• [Text to read]
I practise before the real analysis exam and I got stuck on few excercises.
"if $F$ is an antiderivative of a continuous periodic function and $F$ is bounded, then $F$ is periodic"
$~\to~$ one should give a proof or counterexample.
(I'm convinced it's true, but how to prove it?)
Hint(s):
Start with the definition of the antiderivative(s) of $f$:
$$F(x) = \int_0^xf(t)dt + C$$
where $C$ is a constant. Since $f$ is periodic, with period $T>0$, then
$$F(2T) = \int_0^{2T}f(t)dt + C = \int_0^{T}f(t)dt + \int_T^{2T}f(t)dt + C = 2\int_0^{T}f(t)dt + C$$ $$F(3T) = \int_0^{3T}f(t)dt + C = F(2T) + \int_T^{2T}f(t)dt = 3\int_0^{T}f(t)dt + C$$
Can you generalize this to find an expression for $F(kT)$ for any integer $k$ (for example by induction)? What does this tell you about $\int_0^{T}f(t)dt$ given the conditions $F$ have to satisfy?
Finally what is the value of
$$F(x+T) - F(x) = \int_x^{x+T}f(t)dt = \int_x^{T}f(t)dt + \int_T^{x+T}f(t)dt$$
given the result found above?
Hint:
What is special about $1 + \sin(x)$ that gives it the following property?
$$\lim_{R\to\infty} \int_0^{R}1 + \sin(x) \ dx = \infty$$
If this integral was to have a maximum, what points would you look for first?
Further, $$\frac{d}{dR}\int_0^{R}f(x) dx = f(R)$$

• [Set tasks]
1. According to the forum thread, why can F(2T) be written as 2∫₀ᵀ f(t) dt + C?
2. Reproduce the stretch of the forum thread from "(I'm convinced it's" through "the following property?".

• [Supplied records]
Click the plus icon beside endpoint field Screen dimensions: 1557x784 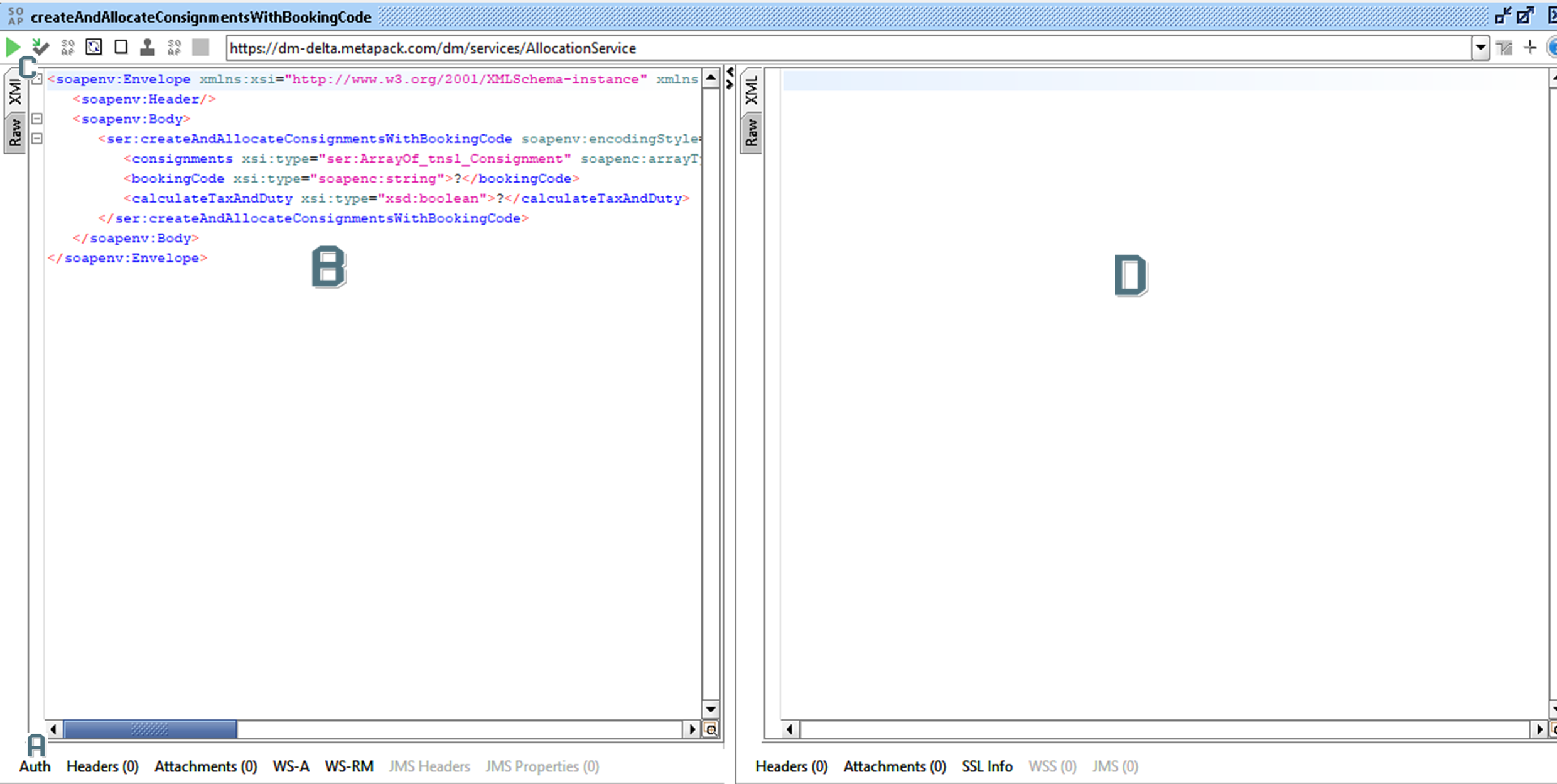coord(1530,48)
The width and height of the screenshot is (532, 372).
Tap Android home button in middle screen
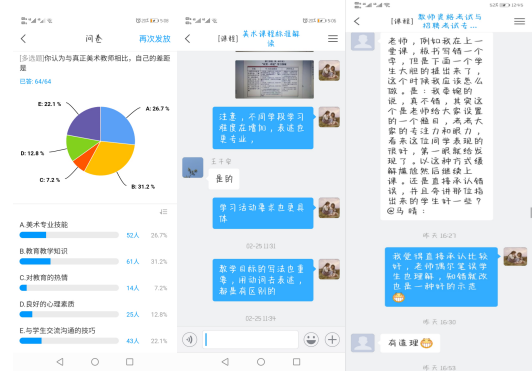[261, 362]
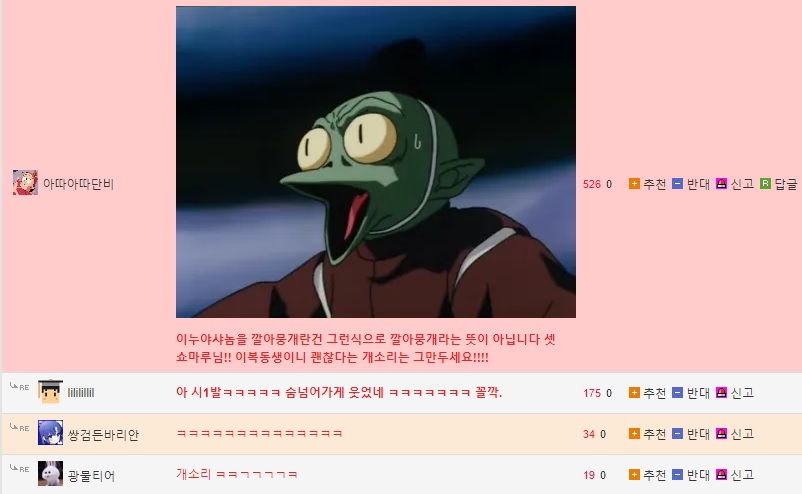802x494 pixels.
Task: Upvote the 아따아따단비 comment with 추천
Action: tap(647, 184)
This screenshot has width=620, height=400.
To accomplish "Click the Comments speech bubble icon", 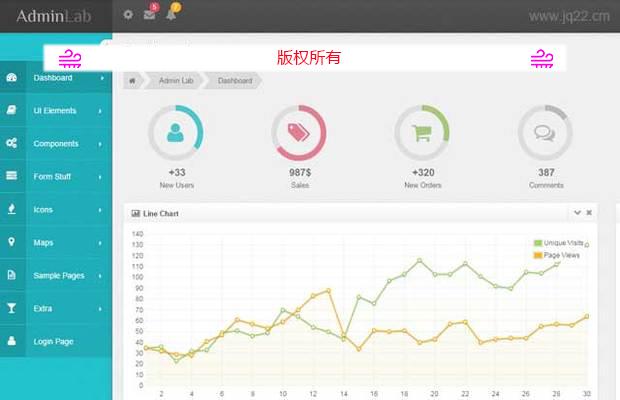I will 545,133.
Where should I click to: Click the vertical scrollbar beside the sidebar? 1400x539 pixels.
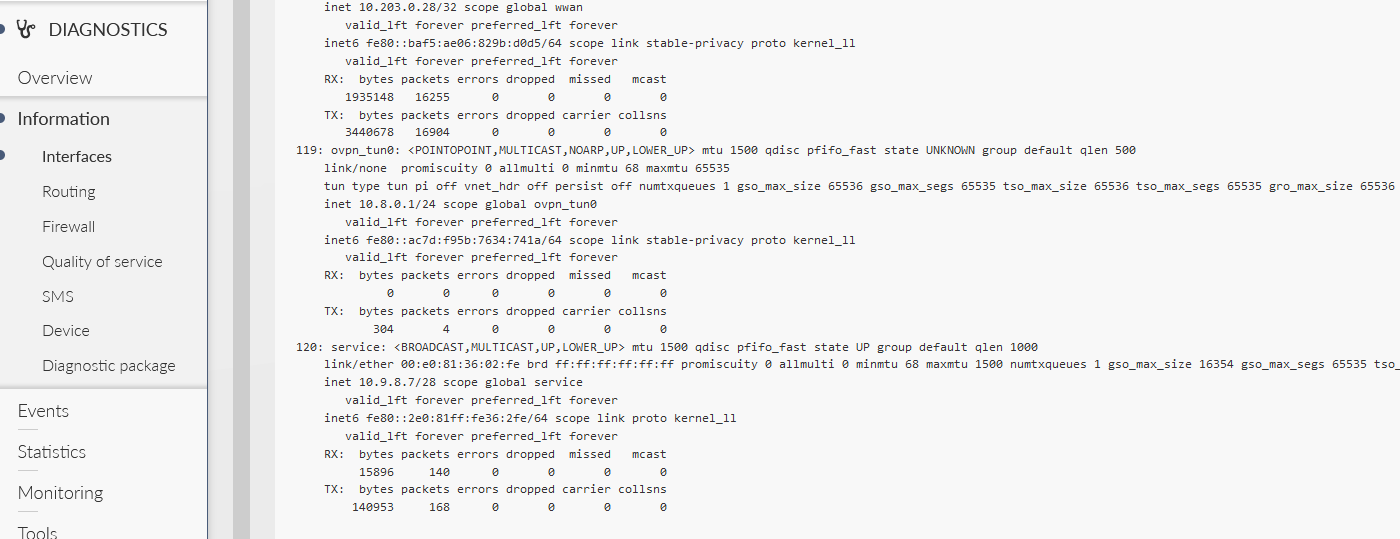(x=241, y=270)
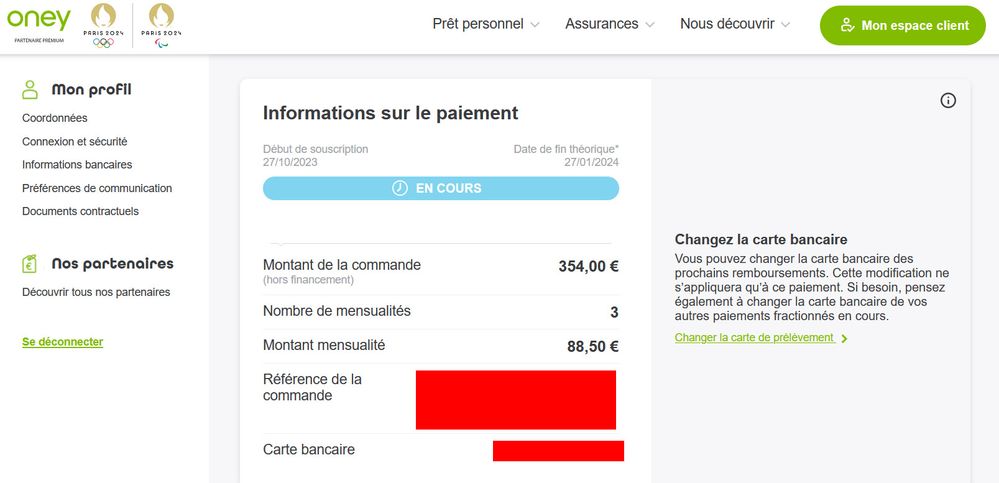The width and height of the screenshot is (999, 483).
Task: Click the Paris 2024 Paralympics logo
Action: [160, 25]
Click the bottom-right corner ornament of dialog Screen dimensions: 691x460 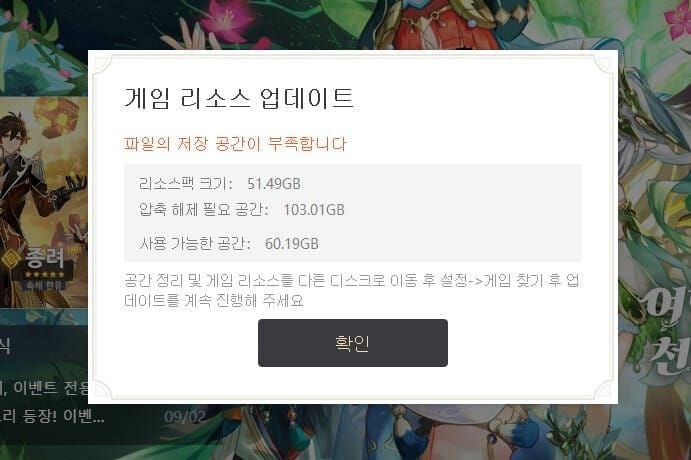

• [Task-by-task outputs]
1. Because f is periodic with period T > 0, the integral from 0 to 2T can be split at T into ∫₀ᵀ f(t) dt + ∫ₜ²ᵀ f(t) dt, and the second piece equals the first. The two equal pieces add to 2∫₀ᵀ f(t) dt, and the constant C remains.

2.
(I'm convinced it's true, but how to prove it?)
Hint(s):
Start with the definition of the antiderivative(s) of $f$:
$$F(x) = \int_0^xf(t)dt + C$$
where $C$ is a constant. Since $f$ is periodic, with period $T>0$, then
$$F(2T) = \int_0^{2T}f(t)dt + C = \int_0^{T}f(t)dt + \int_T^{2T}f(t)dt + C = 2\int_0^{T}f(t)dt + C$$ $$F(3T) = \int_0^{3T}f(t)dt + C = F(2T) + \int_T^{2T}f(t)dt = 3\int_0^{T}f(t)dt + C$$
Can you generalize this to find an expression for $F(kT)$ for any integer $k$ (for example by induction)? What does this tell you about $\int_0^{T}f(t)dt$ given the conditions $F$ have to satisfy?
Finally what is the value of
$$F(x+T) - F(x) = \int_x^{x+T}f(t)dt = \int_x^{T}f(t)dt + \int_T^{x+T}f(t)dt$$
given the result found above?
Hint:
What is special about $1 + \sin(x)$ that gives it the following property?